#### [What you are asked to do]
Without changing anything, output the records below.

#### [Data extracts]
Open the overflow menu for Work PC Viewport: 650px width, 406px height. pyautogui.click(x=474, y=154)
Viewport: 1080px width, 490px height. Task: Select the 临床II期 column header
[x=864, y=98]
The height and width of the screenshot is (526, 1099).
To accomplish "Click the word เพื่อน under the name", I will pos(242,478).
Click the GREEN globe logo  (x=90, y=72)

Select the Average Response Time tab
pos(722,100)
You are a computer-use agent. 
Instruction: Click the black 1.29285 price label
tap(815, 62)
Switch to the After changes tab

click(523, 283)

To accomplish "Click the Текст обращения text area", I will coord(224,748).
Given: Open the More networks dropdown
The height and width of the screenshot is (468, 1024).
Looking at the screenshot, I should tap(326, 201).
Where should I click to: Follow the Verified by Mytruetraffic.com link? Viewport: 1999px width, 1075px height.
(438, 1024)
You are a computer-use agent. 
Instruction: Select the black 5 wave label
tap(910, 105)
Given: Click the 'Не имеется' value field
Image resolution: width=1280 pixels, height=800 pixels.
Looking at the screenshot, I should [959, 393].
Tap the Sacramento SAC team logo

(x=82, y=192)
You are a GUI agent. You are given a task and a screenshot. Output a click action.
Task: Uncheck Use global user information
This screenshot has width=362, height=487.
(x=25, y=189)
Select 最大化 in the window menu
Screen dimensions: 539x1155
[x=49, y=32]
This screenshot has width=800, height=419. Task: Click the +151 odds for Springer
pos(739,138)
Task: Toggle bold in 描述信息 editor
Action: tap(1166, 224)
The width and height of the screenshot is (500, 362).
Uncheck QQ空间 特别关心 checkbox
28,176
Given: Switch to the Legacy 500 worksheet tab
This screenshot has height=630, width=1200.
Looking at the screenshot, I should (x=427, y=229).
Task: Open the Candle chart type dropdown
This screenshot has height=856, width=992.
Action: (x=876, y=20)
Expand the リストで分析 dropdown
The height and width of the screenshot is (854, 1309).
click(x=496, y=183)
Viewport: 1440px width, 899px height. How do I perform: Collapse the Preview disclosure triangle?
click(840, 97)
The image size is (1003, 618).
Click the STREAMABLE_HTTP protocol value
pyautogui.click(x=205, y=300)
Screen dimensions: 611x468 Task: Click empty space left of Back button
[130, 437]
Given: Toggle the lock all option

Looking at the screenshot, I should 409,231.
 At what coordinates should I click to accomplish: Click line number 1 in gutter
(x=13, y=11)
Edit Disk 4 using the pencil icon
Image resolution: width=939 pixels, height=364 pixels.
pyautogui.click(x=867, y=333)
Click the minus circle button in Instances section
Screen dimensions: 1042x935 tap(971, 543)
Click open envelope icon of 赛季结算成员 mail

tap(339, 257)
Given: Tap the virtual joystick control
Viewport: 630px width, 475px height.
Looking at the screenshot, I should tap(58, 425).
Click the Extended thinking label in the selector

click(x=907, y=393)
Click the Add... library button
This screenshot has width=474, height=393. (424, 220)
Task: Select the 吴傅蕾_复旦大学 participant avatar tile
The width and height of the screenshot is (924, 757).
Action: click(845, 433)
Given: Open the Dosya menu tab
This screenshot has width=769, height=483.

#### [Task solution]
Open the overflow menu for Work PC Viewport: 650px width, 406px height. pyautogui.click(x=474, y=154)
Viewport: 1080px width, 490px height. Task: Select the 临床II期 column header
[x=864, y=98]
The height and width of the screenshot is (526, 1099).
To accomplish "Click the word เพื่อน under the name", I will pos(242,478).
Click the GREEN globe logo  (x=90, y=72)

Select the Average Response Time tab
pos(722,100)
You are a computer-use agent. 
Instruction: Click the black 1.29285 price label
tap(815, 62)
Switch to the After changes tab

click(523, 283)

To accomplish "Click the Текст обращения text area", I will coord(224,748).
Given: Open the More networks dropdown
The height and width of the screenshot is (468, 1024).
Looking at the screenshot, I should tap(326, 201).
Where should I click to: Follow the Verified by Mytruetraffic.com link? Viewport: 1999px width, 1075px height.
(438, 1024)
You are a computer-use agent. 
Instruction: Select the black 5 wave label
tap(910, 105)
Given: Click the 'Не имеется' value field
Image resolution: width=1280 pixels, height=800 pixels.
Looking at the screenshot, I should [959, 393].
Tap the Sacramento SAC team logo

(x=82, y=192)
You are a GUI agent. You are given a task and a screenshot. Output a click action.
Task: Uncheck Use global user information
This screenshot has width=362, height=487.
(x=25, y=189)
Select 最大化 in the window menu
Screen dimensions: 539x1155
[x=49, y=32]
This screenshot has width=800, height=419. Task: Click the +151 odds for Springer
pos(739,138)
Task: Toggle bold in 描述信息 editor
Action: tap(1166, 224)
The width and height of the screenshot is (500, 362).
Uncheck QQ空间 特别关心 checkbox
28,176
Given: Switch to the Legacy 500 worksheet tab
This screenshot has height=630, width=1200.
Looking at the screenshot, I should (x=427, y=229).
Task: Open the Candle chart type dropdown
This screenshot has height=856, width=992.
Action: (x=876, y=20)
Expand the リストで分析 dropdown
The height and width of the screenshot is (854, 1309).
click(x=496, y=183)
Viewport: 1440px width, 899px height. How do I perform: Collapse the Preview disclosure triangle?
click(840, 97)
The image size is (1003, 618).
Click the STREAMABLE_HTTP protocol value
pyautogui.click(x=205, y=300)
Screen dimensions: 611x468 Task: Click empty space left of Back button
[130, 437]
Given: Toggle the lock all option

Looking at the screenshot, I should 409,231.
 At what coordinates should I click to accomplish: Click line number 1 in gutter
(x=13, y=11)
Edit Disk 4 using the pencil icon
Image resolution: width=939 pixels, height=364 pixels.
pyautogui.click(x=867, y=333)
Click the minus circle button in Instances section
Screen dimensions: 1042x935 tap(971, 543)
Click open envelope icon of 赛季结算成员 mail

tap(339, 257)
Given: Tap the virtual joystick control
Viewport: 630px width, 475px height.
Looking at the screenshot, I should tap(58, 425).
Click the Extended thinking label in the selector

click(x=907, y=393)
Click the Add... library button
This screenshot has width=474, height=393. (424, 220)
Task: Select the 吴傅蕾_复旦大学 participant avatar tile
The width and height of the screenshot is (924, 757).
Action: click(845, 433)
Given: Open the Dosya menu tab
This screenshot has width=769, height=483.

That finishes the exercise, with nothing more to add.